The owner doesn’t necessarily need to decide who’s going to be the team’s sixth-round pick, but he should be part of the discussion of any team matter he wants. In what other business would an owner allow middle managers to ostracize him from the decision-making process, and dictate the destiny of his assets? It doesn’t happen, and it can’t happen.
With the way the media portrays owners, you’d think that the best ones are the ones who are hands-off, relative to football matters, and the worst ones are the “meddlers.” Reality is actually the opposite of that. The most successful franchises are the ones who have owners who are very involved, even if it happens out of the view of cameras, and out of earshot of reporters.
In the last 15 years, the only team that has won Super Bowls with what I’d call hands-off ownership has been the St. Louis Rams, which was owned at the time by Georgia Frontiere. I would call Tampa Bay (Malcolm Glazer) and New Orleans (Tom Benson) borderline. Denver, Baltimore, New England, Pittsburgh, Indianapolis, the Giants, and Green Bay have had engaged owners, or presidents, in the case of the Packers.
Disengaged owners tend to preside over bad programs, which go through cycles of extended futility, and recycling of the football people.

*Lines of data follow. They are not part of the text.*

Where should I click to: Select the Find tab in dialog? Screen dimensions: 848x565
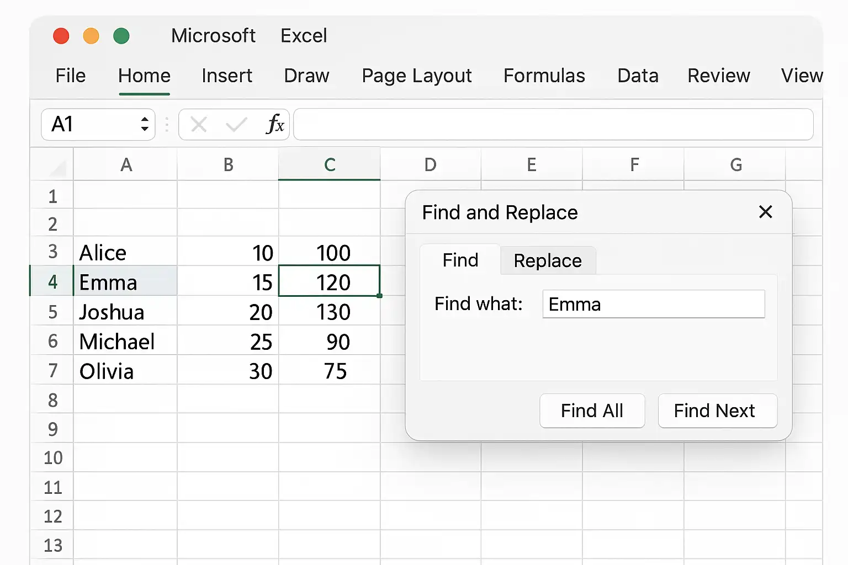[x=460, y=260]
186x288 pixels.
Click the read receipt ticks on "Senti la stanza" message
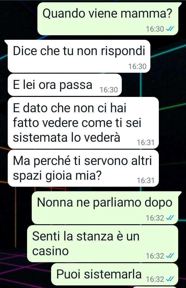pyautogui.click(x=170, y=256)

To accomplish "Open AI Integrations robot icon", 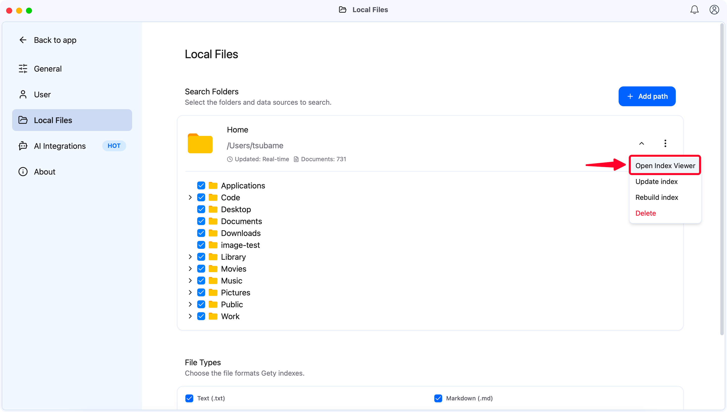I will (x=23, y=146).
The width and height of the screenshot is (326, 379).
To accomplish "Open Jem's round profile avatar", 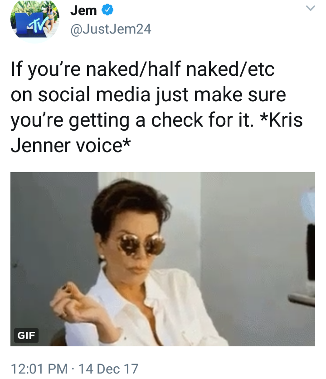I will click(35, 21).
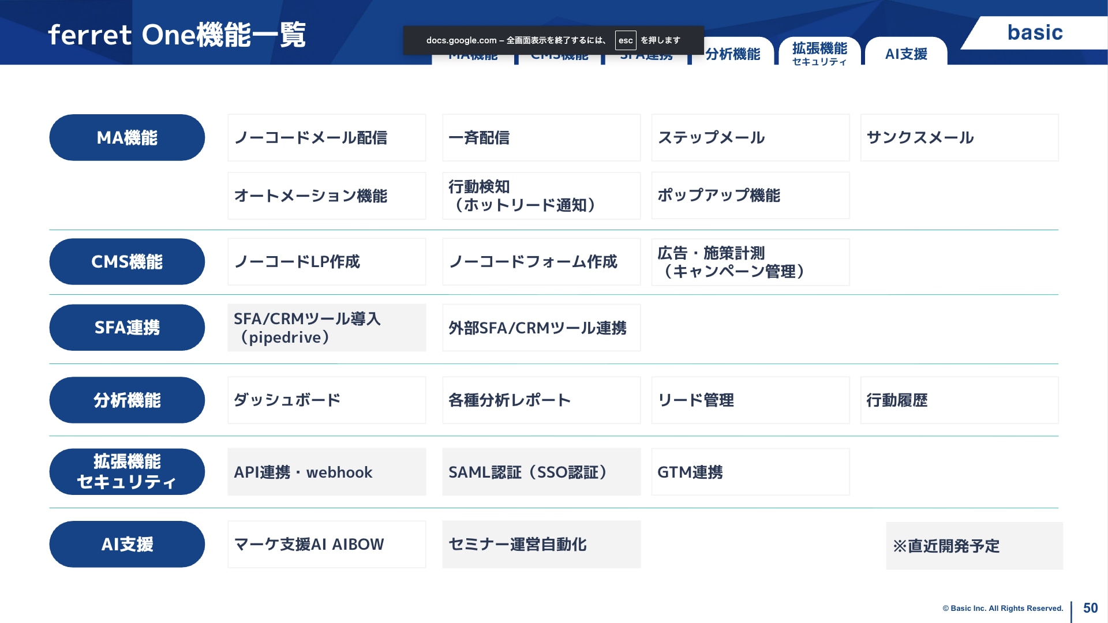
Task: Click the マーケ支援AI AIBOW box
Action: [327, 545]
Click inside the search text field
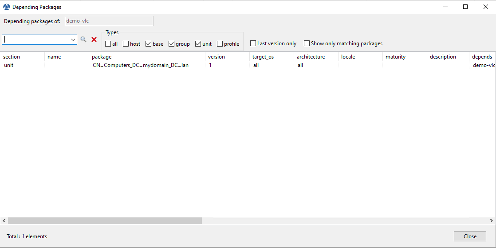Screen dimensions: 496x248 pyautogui.click(x=35, y=40)
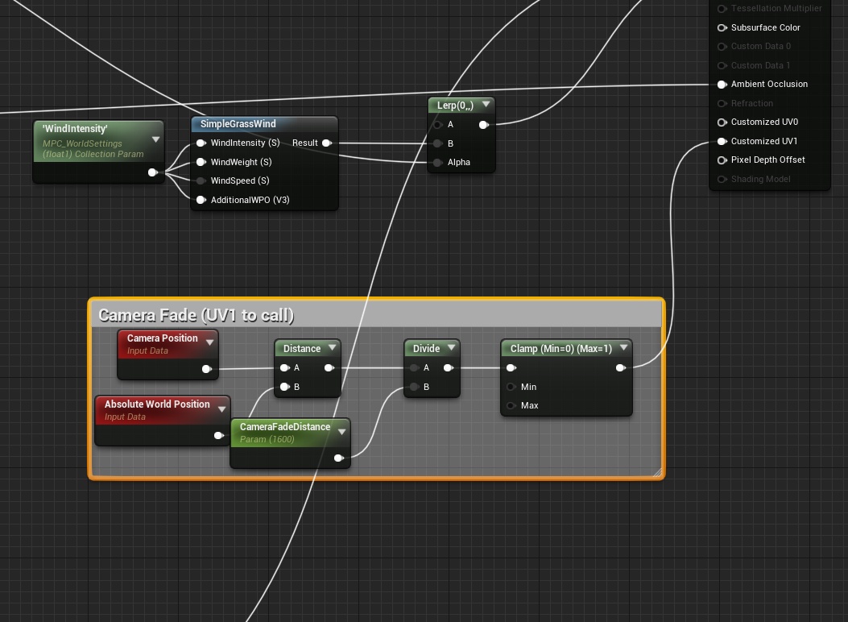Open the Distance node dropdown arrow
The image size is (848, 622).
pos(331,348)
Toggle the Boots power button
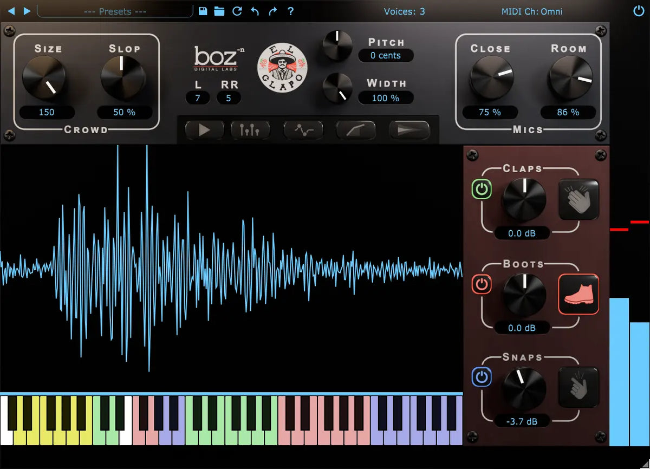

I think of the Arizona Cardinals under the Bidwill family, the Detroit Lions under William Clay Ford, and the Cleveland Browns under the Lerner family (especially Randy), as examples. Because the owners can’t or won’t engage, and preside over successful programs, they’re constantly trying to hire outsiders to fill their leadership void.
Quality ownership is the single most important factor to sustained program success in the NFL, and that goes way, way beyond the size of the checkbook. The best owners beat parity, and always have. So don’t let some clown like Florio or Peter King tell you that owners should stay out of football matters. Not all engaged owners are good owners, but all good owners are engaged owners.